Second S.C. pot shop stalled by appeals
May 03, 2006
Shanna McCord, Santa Cruz SentinelConcerns about adequate parking, lighting and litter removal have brought a halt to the opening of the medical marijuana dispensary unanimously approved by the city Planning Commission last month.
Two appeals of the Harvey West neighborhood shop will hold up the project until at least June when a public hearing by the City Council can be scheduled.
The council will decide whether to allow K.E. Sampson, a Corralitos resident and medical marijuana patient, to go ahead with plans to turn an empty office building on Limekiln Street into The Santa Cruz Patient Collective.
"I don't see their arguments as sound," Sampson said Wednesday of the appeals. "but I still respect them and plan to work to settle this."
The Santa Cruz Patient Collective would be the city's second such medical marijuana shop. Greenway Compassion Inc. was started on Dubois Street, also in the Harvey West area, in September by Lisa Molyneux of Boulder Creek.
Molyneux faced almost no community opposition when planning her business.
But Nancy Anecito and Dr. Josee Belanger, both of Fern Street near Sampson's proposed dispensary, filed appeals Monday with the Planning Department that raise concerns about his proposed medical marijuana outlet.
Belanger cited parking and safety issues for the people who would be using the medical marijuana shop in her appeal letter.
"For such a facility, most of the parking offered must be adjacent to the building," wrote Belanger, who declined to be interviewed Wednesday. "It should hopefully offer more than one ADA adjacent parking spot for their patients."
Anecito's appeal letter faulted the Planning Commission for not taking "all circumstances into a broad enough consideration."
Anecito, who didn't return phone calls Wednesday, referenced the city municipal code that allows special-use permits for medical marijuana providers. In her letter, she said parking, adequate lighting, litter removal and the concentration of two medical marijuana outlets in one neighborhood are "items that have not satisfactorily been met."
City planner Mike Ferry said Sampson's proposed medical marijuana business includes 11 on-site parking spots, which is two more than the city requires.
The city permit also requires Sampson be responsible for picking up any litter and removing graffiti from the site, Ferry said.
The Santa Cruz Patient Collective would be subject to a six-month review by city officials to address any troubles or community concerns.
Greenway Compassion Inc. went through the review last month.
"They're doing fine," Ferry said. "There's no call to change their operations."
Sampson believes his business would improve the neighborhood, which is known for being a spot for homeless people to gather, in addition to helping the estimated 3,000 medical marijuana patients countywide access the drug.
"We're just an unknown," Sampson said. "I aim to be a great neighbor and I plan to make the area better. Not a little better, a lot better."
While state voters approved the use of marijuana for medical reasons by passing Proposition 215 in 1996, federal authorities have made it clear that U.S. drug laws prohibiting possession, distribution and use of marijuana will be enforced regardless of California law.
Marijuana critics say the drug has no medicinal benefits, and its harmful effects are often underrepresented.

- _EXERCISE DATA_

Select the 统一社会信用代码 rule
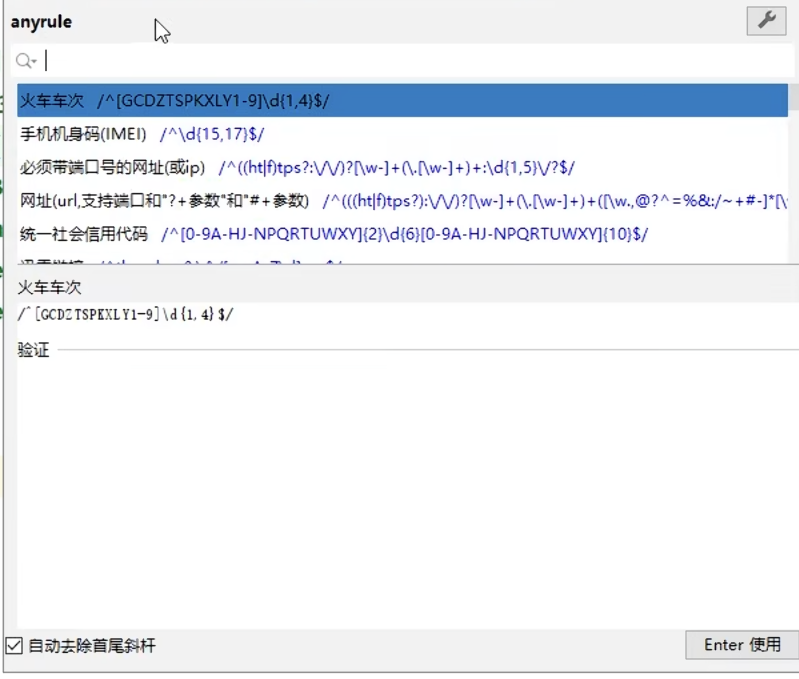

- _WORK INSTRUCTION A_
According to the dispensary appeals article, why has the opening of the Santa Cruz Patient Collective been halted, and until when? Answer in one to three sentences.
- _WORK INSTRUCTION B_
For each statement, answer yes or no according to the dispensary appeals article, and quote the words from it that decide the answer.
(i) Sampson's proposed shop has more on-site parking spots than the city requires.
(ii) Molyneux met strong community opposition while planning Greenway Compassion Inc.
(iii) Belanger agreed to be interviewed on Wednesday.
The listing plays no part in the two tasks.

- _YOUR RESPONSE A_
Two neighbors filed appeals raising concerns about adequate parking, lighting and litter removal. The appeals will hold up the project until at least June, when the City Council can schedule a public hearing.

- _YOUR RESPONSE B_
(i) Yes: "includes 11 on-site parking spots, which is two more than the city requires"
(ii) No: "Molyneux faced almost no community opposition when planning her business."
(iii) No: "who declined to be interviewed Wednesday"